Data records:
=-=-=-=-=

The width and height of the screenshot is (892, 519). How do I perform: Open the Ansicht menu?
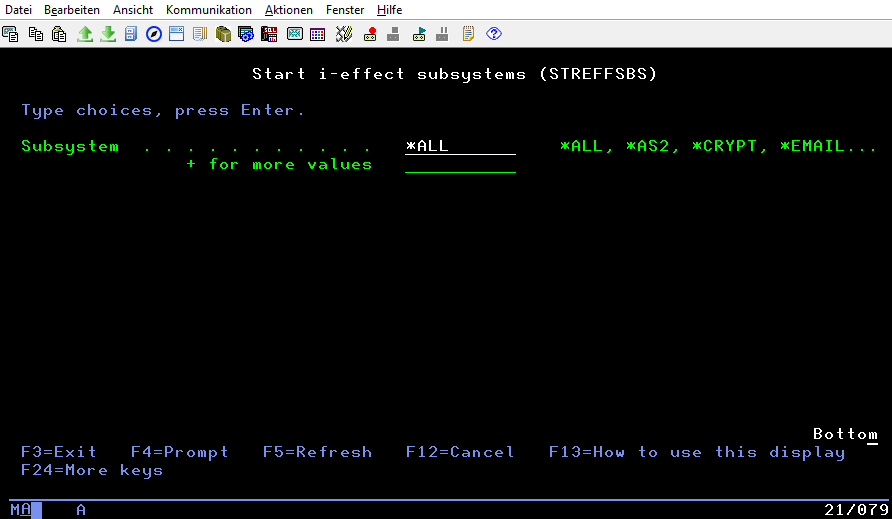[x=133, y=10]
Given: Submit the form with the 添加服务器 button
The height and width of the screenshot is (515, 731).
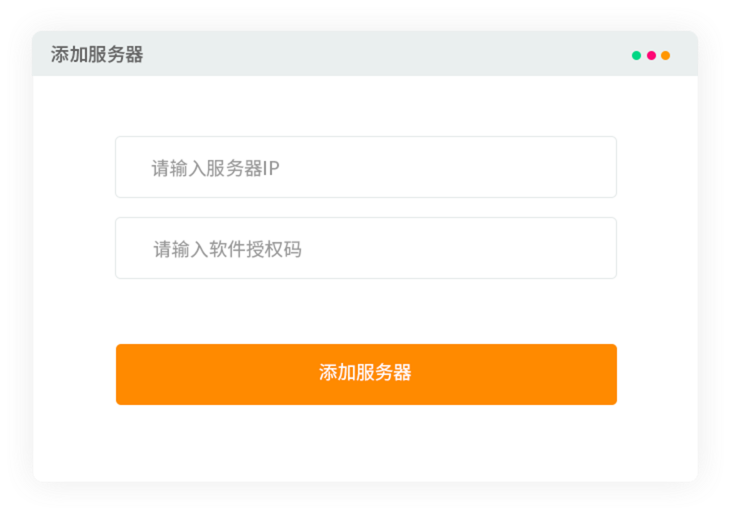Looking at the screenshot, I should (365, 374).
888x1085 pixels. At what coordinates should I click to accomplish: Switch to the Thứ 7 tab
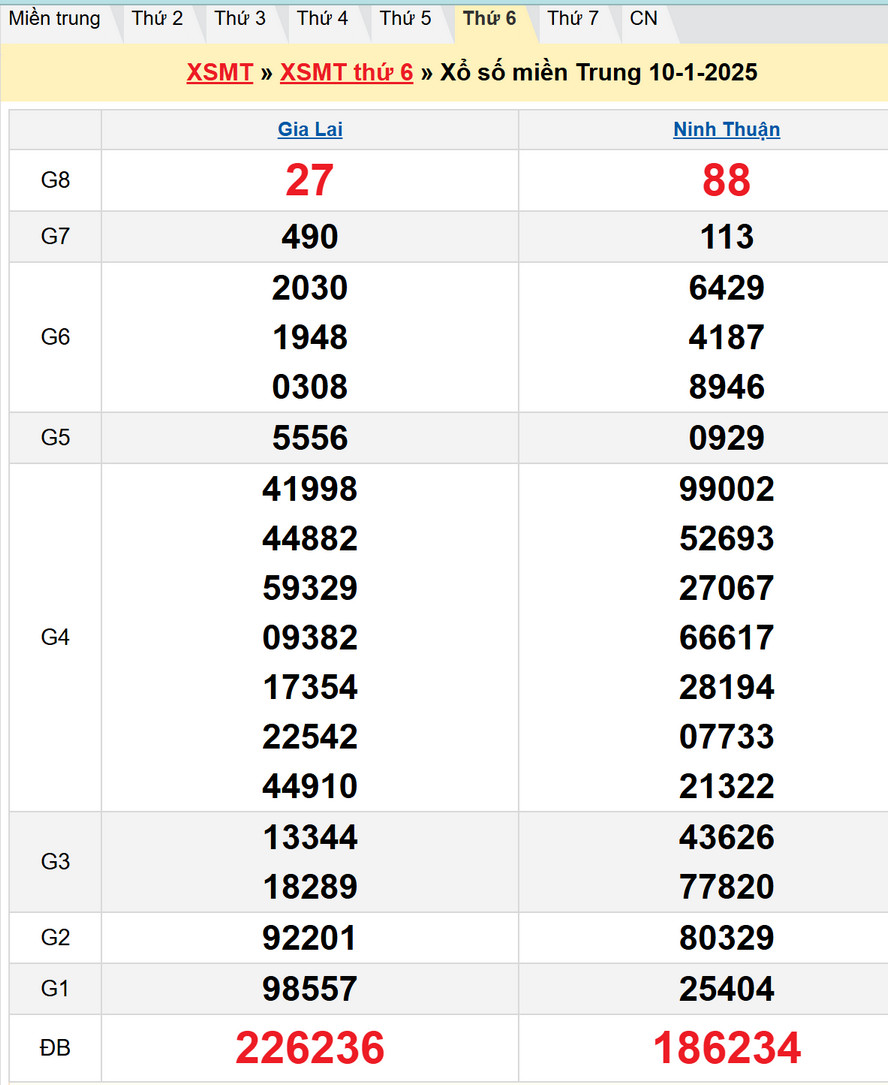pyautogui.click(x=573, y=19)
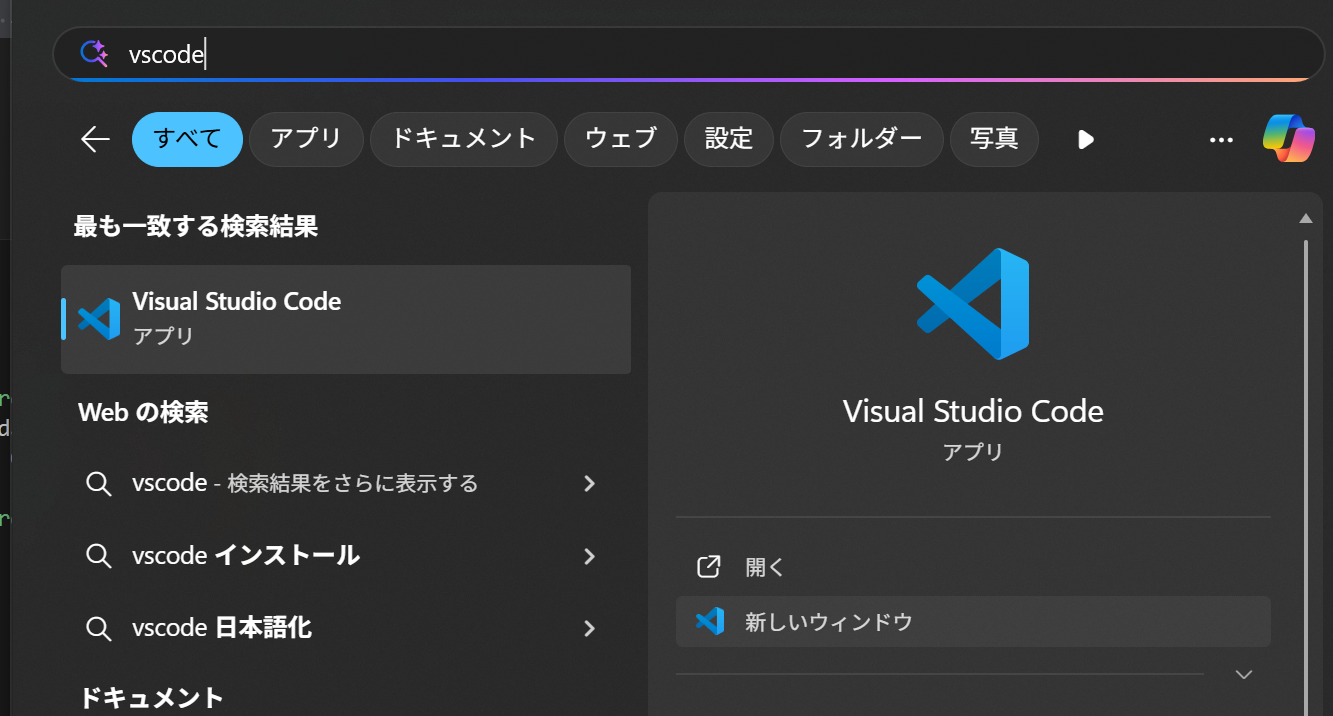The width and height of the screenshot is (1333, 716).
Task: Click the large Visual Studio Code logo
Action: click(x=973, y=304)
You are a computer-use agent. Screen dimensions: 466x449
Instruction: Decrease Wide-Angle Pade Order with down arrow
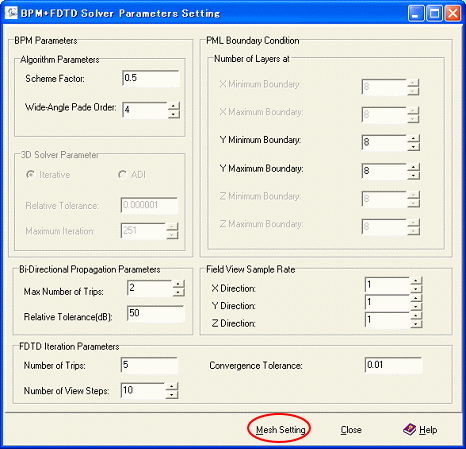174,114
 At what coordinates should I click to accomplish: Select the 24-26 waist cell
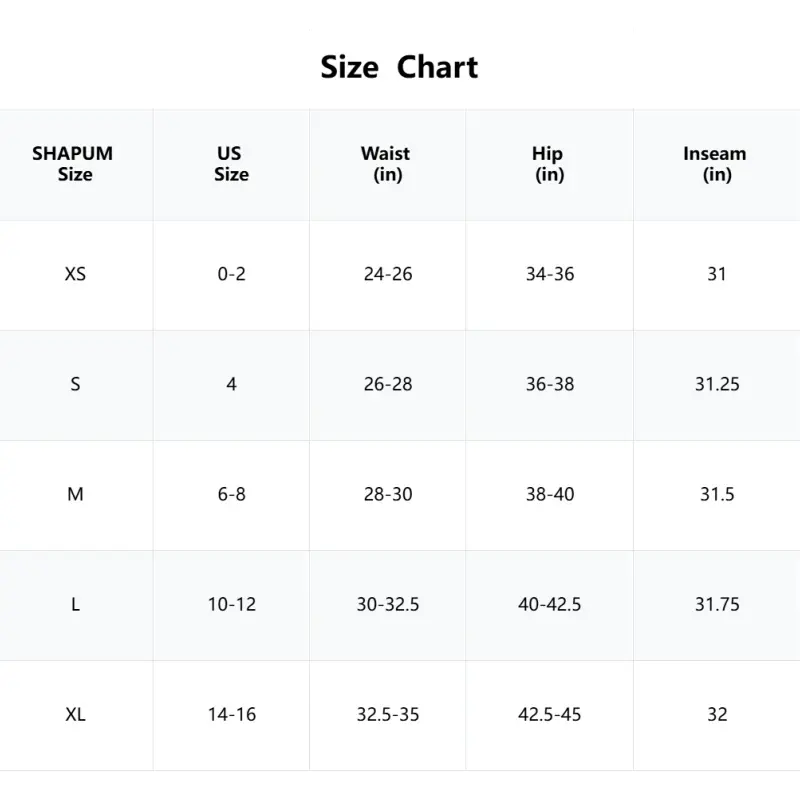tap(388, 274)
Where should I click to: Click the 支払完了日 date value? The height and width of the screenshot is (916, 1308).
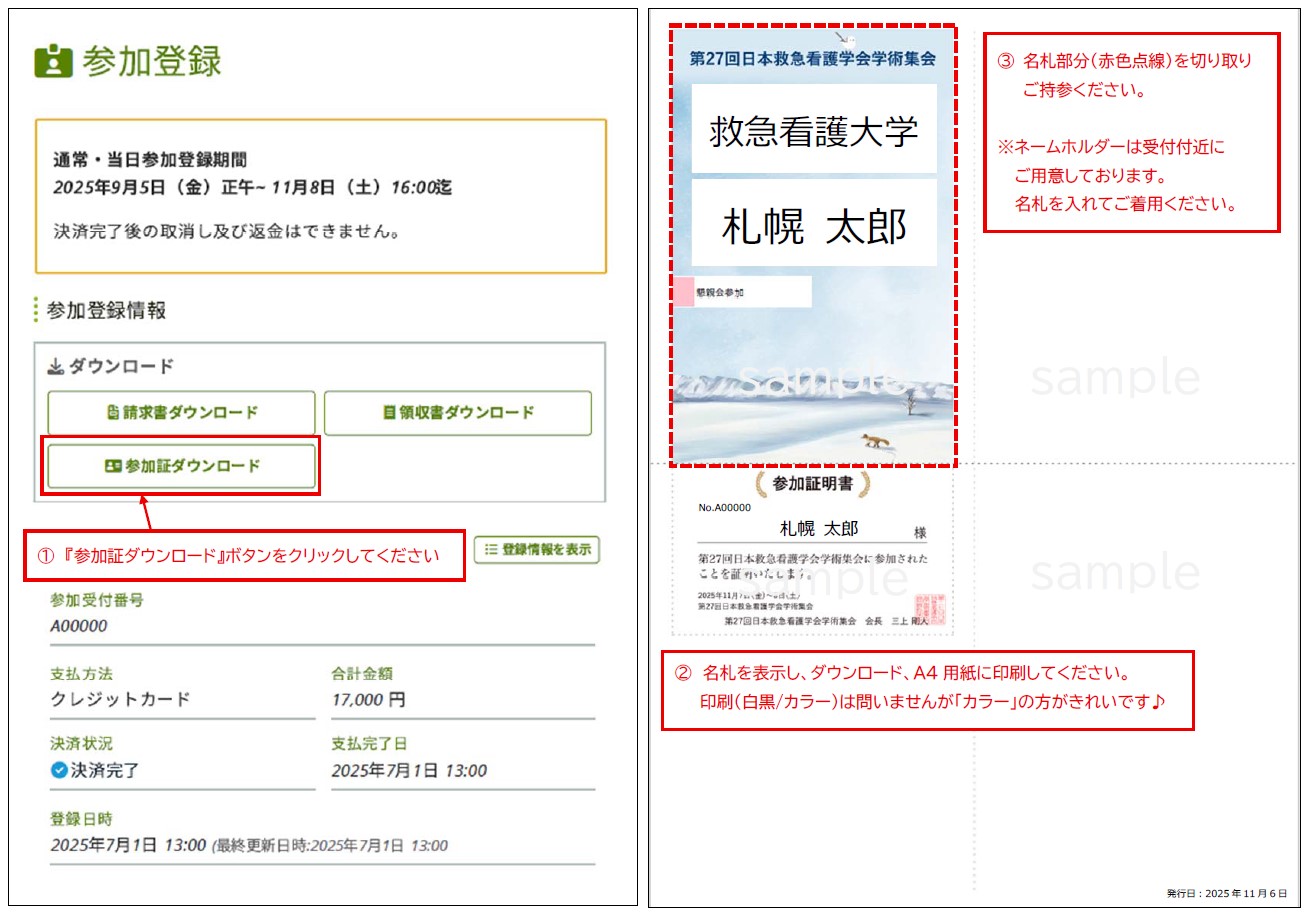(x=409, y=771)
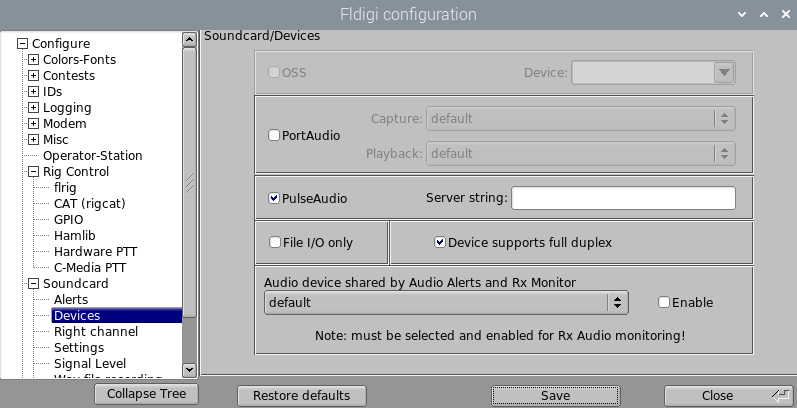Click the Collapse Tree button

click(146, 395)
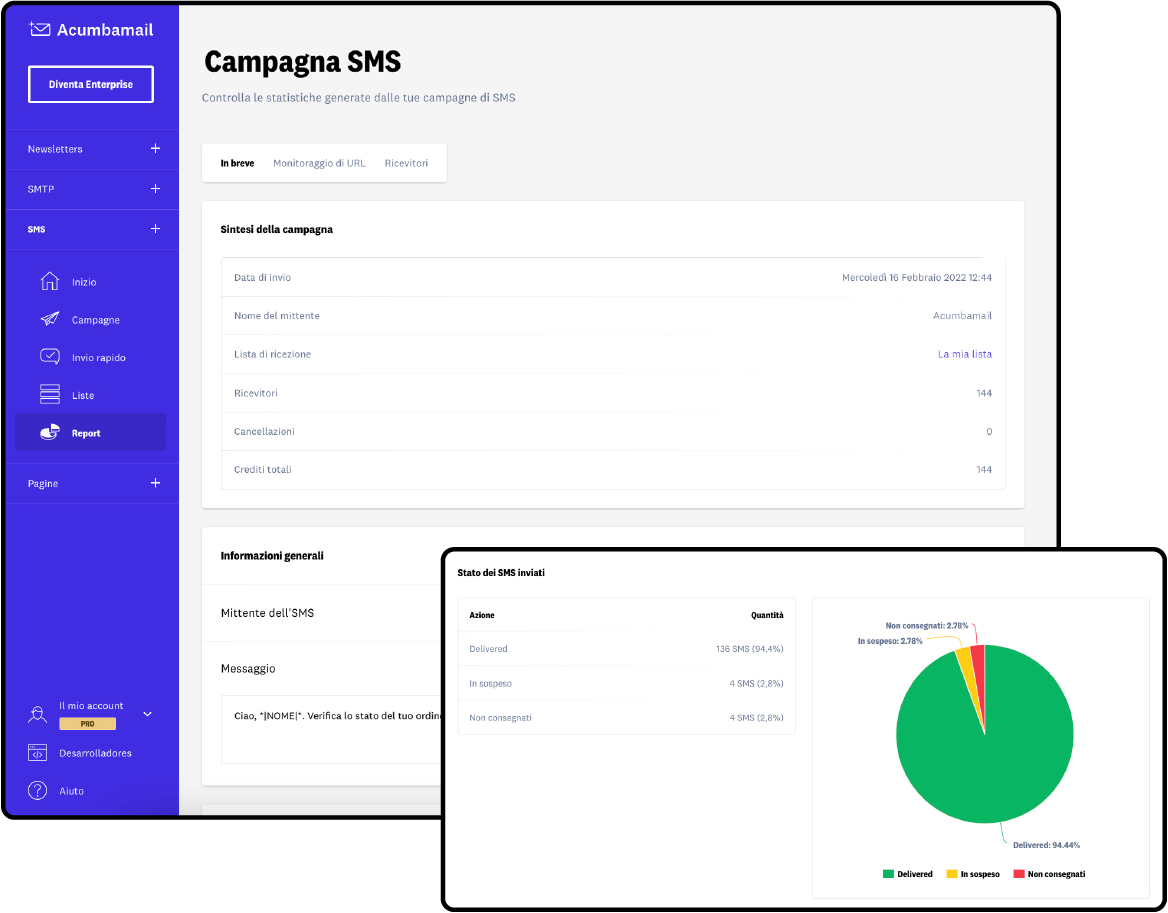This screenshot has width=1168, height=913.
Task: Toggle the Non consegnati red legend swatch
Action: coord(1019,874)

=-=-=-=-=

ACTIVITY: An exact transcription of the data above is needed, without the pictures.

FINISHED TASK:
The width and height of the screenshot is (892, 519). How do I perform: Open the Ansicht menu?
[x=133, y=10]
Given: Submit the form with the 添加服务器 button
The height and width of the screenshot is (515, 731).
Looking at the screenshot, I should (365, 374).
888x1085 pixels. At what coordinates should I click to accomplish: Switch to the Thứ 7 tab
pyautogui.click(x=573, y=19)
The width and height of the screenshot is (1333, 716).
Task: Click the large Visual Studio Code logo
Action: click(x=973, y=304)
You are a computer-use agent. Screen dimensions: 466x449
Instruction: Decrease Wide-Angle Pade Order with down arrow
174,114
 At what coordinates should I click to accomplish: Select the 24-26 waist cell
tap(388, 274)
Where should I click to: Click the 支払完了日 date value? The height and width of the screenshot is (916, 1308).
(x=409, y=771)
Click the Collapse Tree button

click(146, 395)
This screenshot has width=1168, height=913.
Task: Toggle the Non consegnati red legend swatch
Action: coord(1019,874)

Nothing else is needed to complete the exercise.